Out of the Australian cohort surveyed, nine out of ten were aware of the concept of smart homes, but of those that were technically living in one, only two out of ten of them were aware of it.
These numbers match those surveyed from France and Germany, and slightly more US technology users were aware of their homes’ smart status (three out of ten).
When it comes to the number of smart gadgets per household, the US tops the survey at 13 devices, closely followed by Australia, the UK, Romania and Germany with 12.
In terms of security, the primary concern for Australian technology users is the theft of their devices, followed by the theft of their personal data, with the fear of losing control of their smart devices the least of their concerns.
By comparison, US smart device owners' primary concern is the theft of their personal data, with device theft and loss of control carrying an equal – yet lesser – concern, according to the study.

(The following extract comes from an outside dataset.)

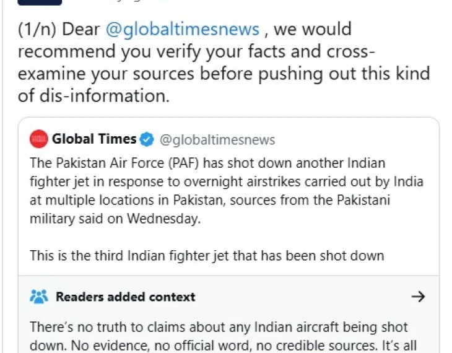Expand the community note with the arrow
Viewport: 452px width, 353px height.
[x=419, y=297]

For Bitdefender senior e-threat analyst Bogdan Botezatu, these findings are a reflection that there aren’t too many major differences amongst the regions surveyed in the way that smart homes are perceived.
“We’re not talking about regional trends with this piece of research, but we see that every smart home user think the same regardless of their geographic location or how much they’ve interacted with the IoT space,” he told IoT Hub.
“There’s no border when it comes to IoT. Everybody thinks the same and makes the same mistakes.”
Smart TVs are becoming the forgotten connected technology
A worrying trend that the study uncovered is the lack of rigour when it comes to maintaining the firmware versions on smart TVs.
Thirty-eight percent of Australian smart TV owners surveyed admitted that they had never updated their firmware or default software package, faring worse than German (27 percent) and French (34 percent) users, but better than the US (42 percent) and Romania (51 percent).
Botezatu has a particular concern for this trend, especially given the relative ease with which these TVs can be operated and, by extension, updated.
“Frankly speaking, smart TVs are some of the easiest, most user-friendly IoT devices that are in a smart home,” he explained.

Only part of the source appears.